◆ **Consigne**:
Recopiez fidèlement le passage de l'article sur le Swift Hesperange reproduit ci-dessous, en commençant par « Après trois années » et en terminant par « d’accrocher le graal. ».

◆ **Texte à lire**:
------

Swift : la saison de la consécration ?

Après trois années compliquées et sans le moindre titre, Hesperange est parmi les favoris cette saison pour aller chercher le titre en BGL Ligue. Le résultat d’une longue adaptation du Swift qui, après plusieurs saisons décevantes, se voit enfin capable d’accrocher le graal. 

1er mai 2022. Stade Jos-Nosbaum. Le F91 Dudelange reste sur deux défaites surprises consécutives, sur sa pelouse face au Fola, puis à Strassen. Deux déconvenues inattendues qui ont permis à ses poursuivants de rattraper le retard qui les séparait de l’actuel leader. Parmi eux, le Swift Hesperange. Après une première partie de saison compliquée, les joueurs de Parisi – qui a repris le poste d’entraîneur principal quelques mois auparavant – ont enchaîné les succès depuis la reprise. Suffisant pour revenir à deux points de Dudelange, avant un déplacement aux allures de véritable final. Las ce jour-là, Hesperange n’existera pas, avec une défaite 1-0 flatteuse vis-à-vis de la physionomie du match. La fin du rêve du titre qui aura des conséquences fâcheuses : une décompression du groupe et un abattement mental qui mèneront à une quatrième place finale, signe de non-qualification européenne. Ou le symbole d’une saison qui aura fait souffler le chaud et le froid à tous les instants, sans pour autant réellement avoir un sentiment de contrôle sur les événements.

------

◆ **Données recueillies**:
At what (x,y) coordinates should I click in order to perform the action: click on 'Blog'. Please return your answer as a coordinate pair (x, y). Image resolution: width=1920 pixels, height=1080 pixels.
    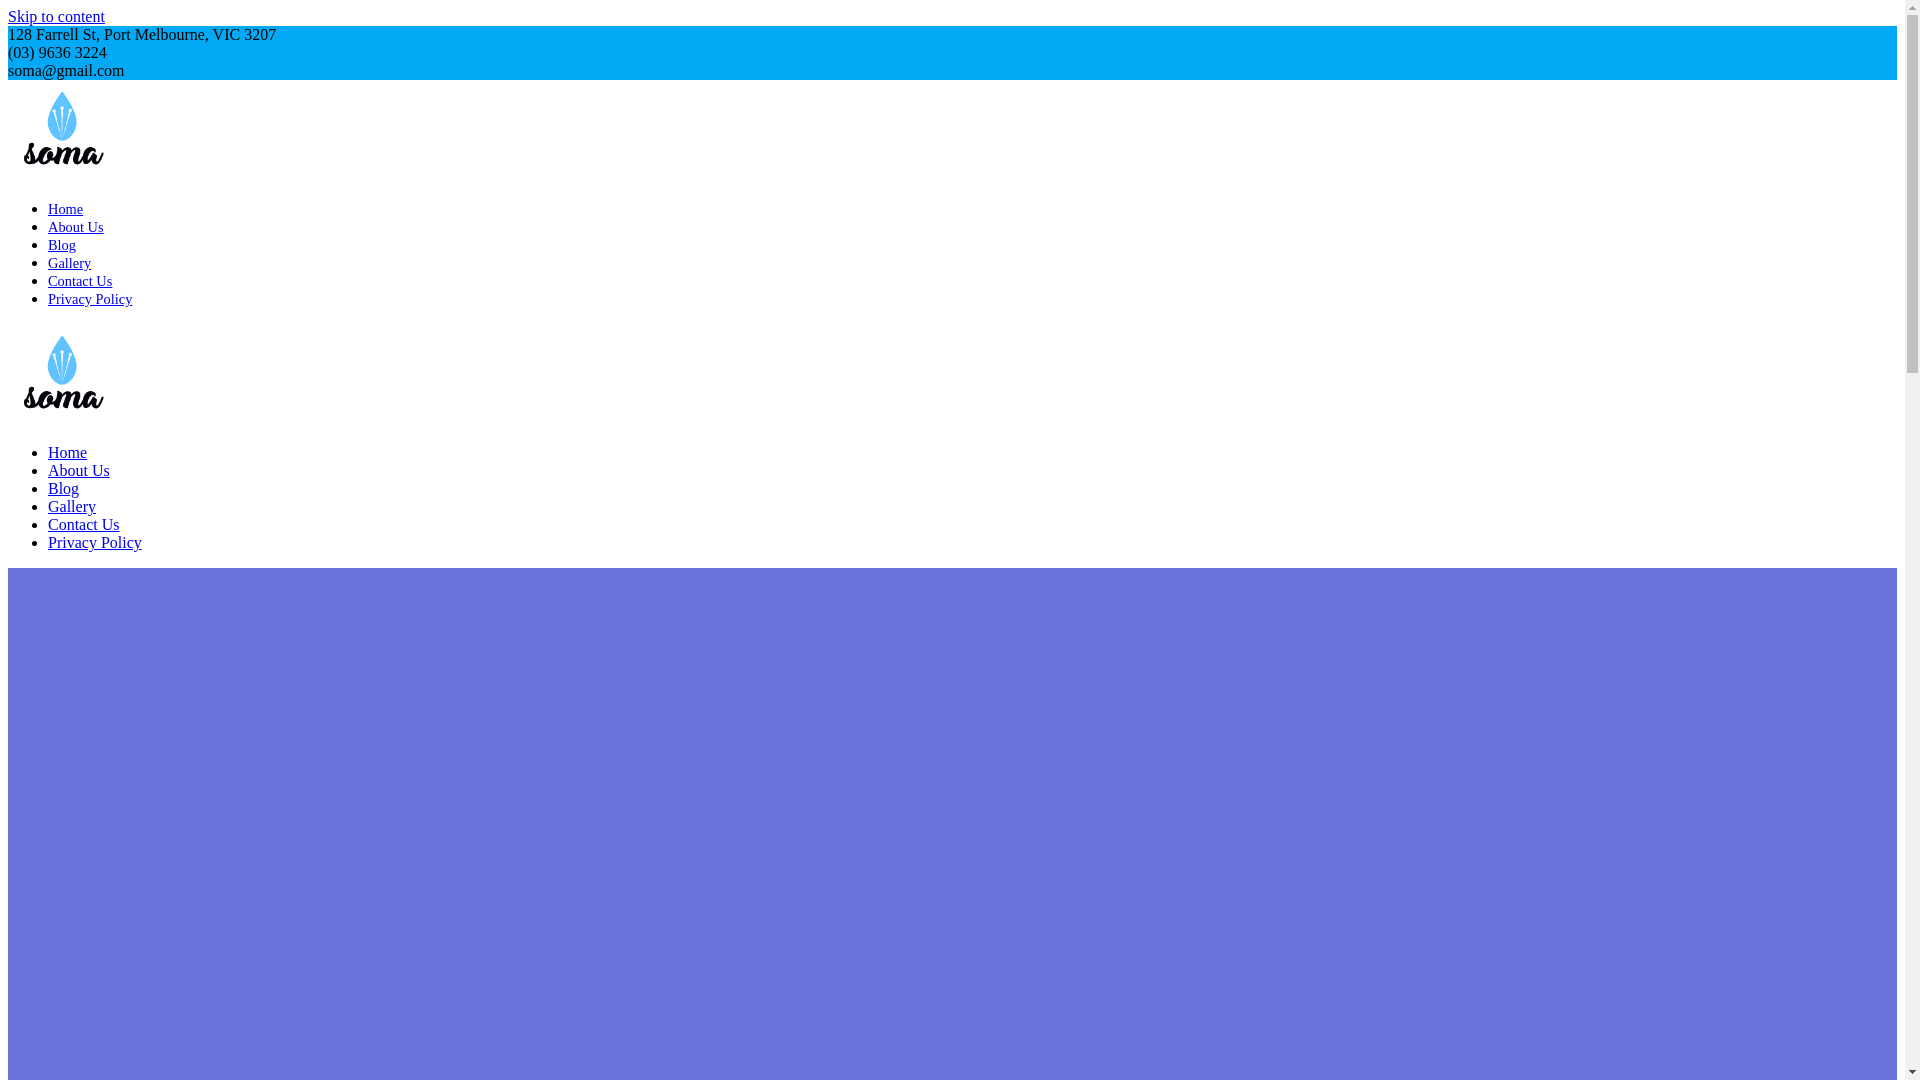
    Looking at the image, I should click on (62, 244).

------

◆ **Corrigé**:
Après trois années compliquées et sans le moindre titre, Hesperange est parmi les favoris cette saison pour aller chercher le titre en BGL Ligue. Le résultat d’une longue adaptation du Swift qui, après plusieurs saisons décevantes, se voit enfin capable d’accrocher le graal.